In conclusion, the ICO found that in the 12 months to 11th March 2020, Unite had used a public telecommunications service to make 57,665 unsolicited telemarketing calls to people whose telephone number was registered on TPS.

Whilst individuals were told how to opt-out, they were not provided with the option to give opt-in consent to specific means of communication (such as telemarketing calls) relating to specific types of services or benefits. The ICO also noted the insurance services promoted in the calls were provided by a third-party insurer.

The ICO found that the consent Unite relied on was insufficient, as it provided broad information to data subjects, rather than the specific detail required under Regulation 21 of PECR. They highlighted multiple violations of under Regulation 21 over the 12-month period, which resulted in 27 complaints.

Not deliberate

The ICO took the view Unite had not deliberately set out to contravene PECR. However the ICO’s enforcement notice states Unite was ‘negligent’ and failed to take reasonable steps to prevent the contravention.

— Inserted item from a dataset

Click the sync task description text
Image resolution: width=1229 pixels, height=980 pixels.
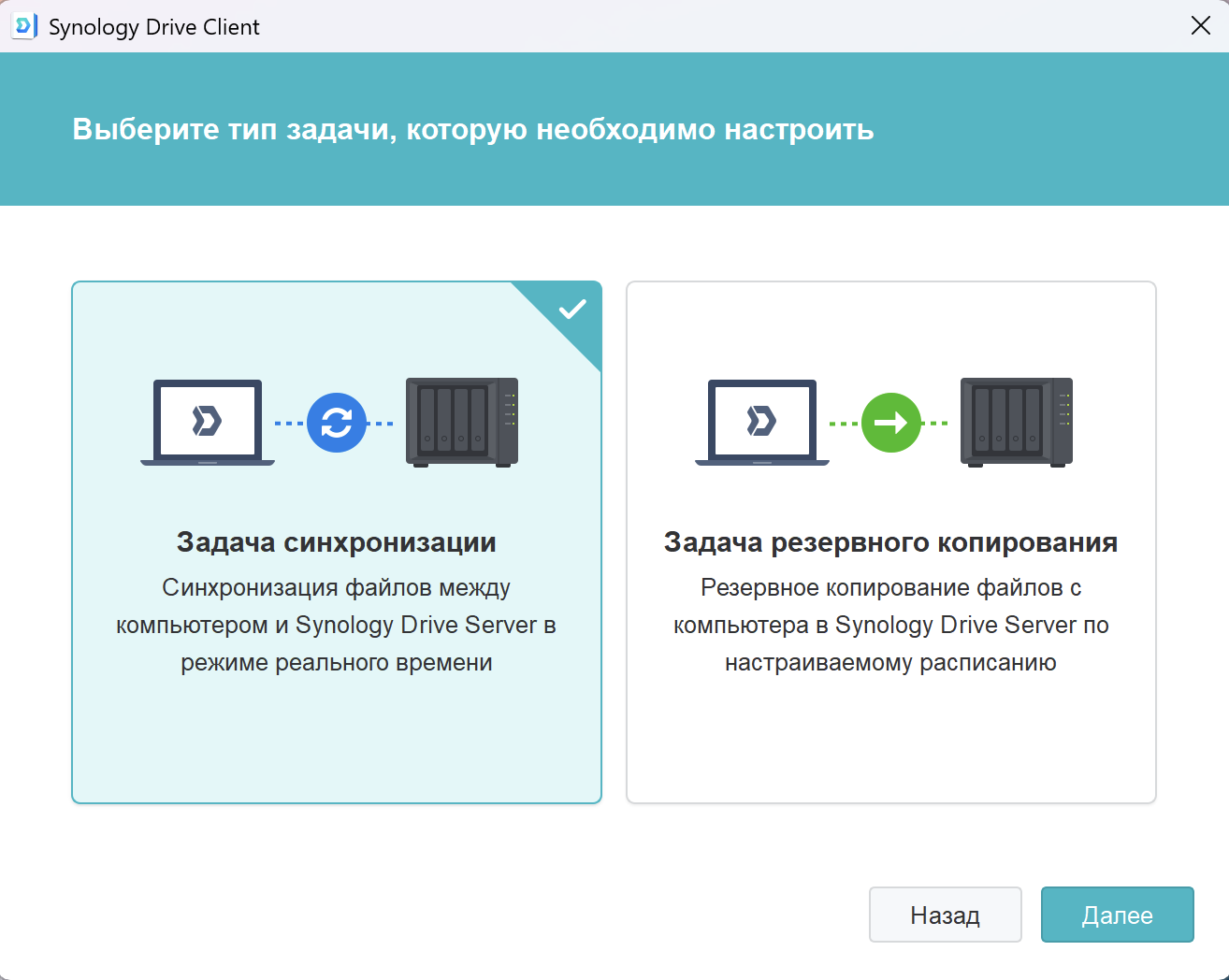pyautogui.click(x=337, y=625)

The ICO also concluded Unite had access to sufficient financial resources to pay the fine without causing undue financial hardship and that it’s findings were not affected by the current COVID-19 pandemic.

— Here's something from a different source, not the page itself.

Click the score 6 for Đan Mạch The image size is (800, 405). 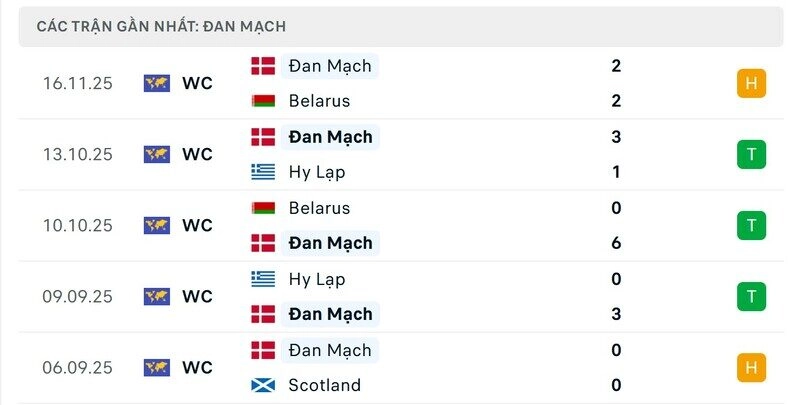(x=616, y=243)
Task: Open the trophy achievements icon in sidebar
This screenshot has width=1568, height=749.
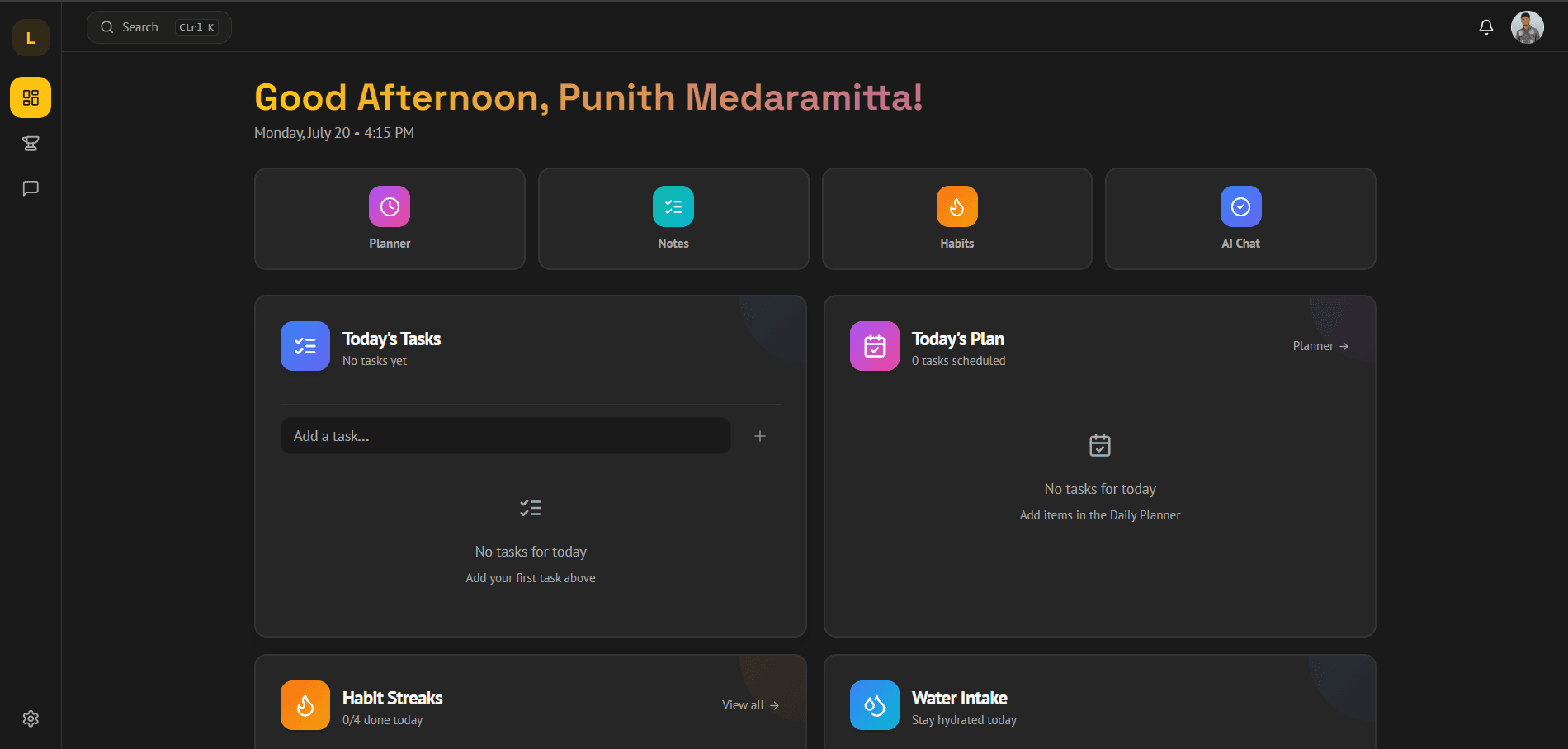Action: (31, 144)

What can we learn from this?

Controllers who conduct telemarketing either in-house or via a third party service provider (like Unite did) should remember that consent is required for any calls made to numbers registered on the TPS.

I would add that consent may not necessarily be required for telemarketing calls to individuals who have NOT registered for TPS or CTPS. Legitimate Interests may be used as an alternative lawful basis, provided the relevant conditions can be met. DPN would advise controllers who wish to consider this lawful basis to conduct a Legitimate Interest Assessment (LIA).

Membership organisations should recognise that they cannot override the requirements under PECR (or any other data protection law, for that matter) by adopting membership rules which are in conflict the protections the law provides to individuals.

Like any marketing activity involving personal data, care is required to make sure the relevant legal obligations and requirements are satisfied.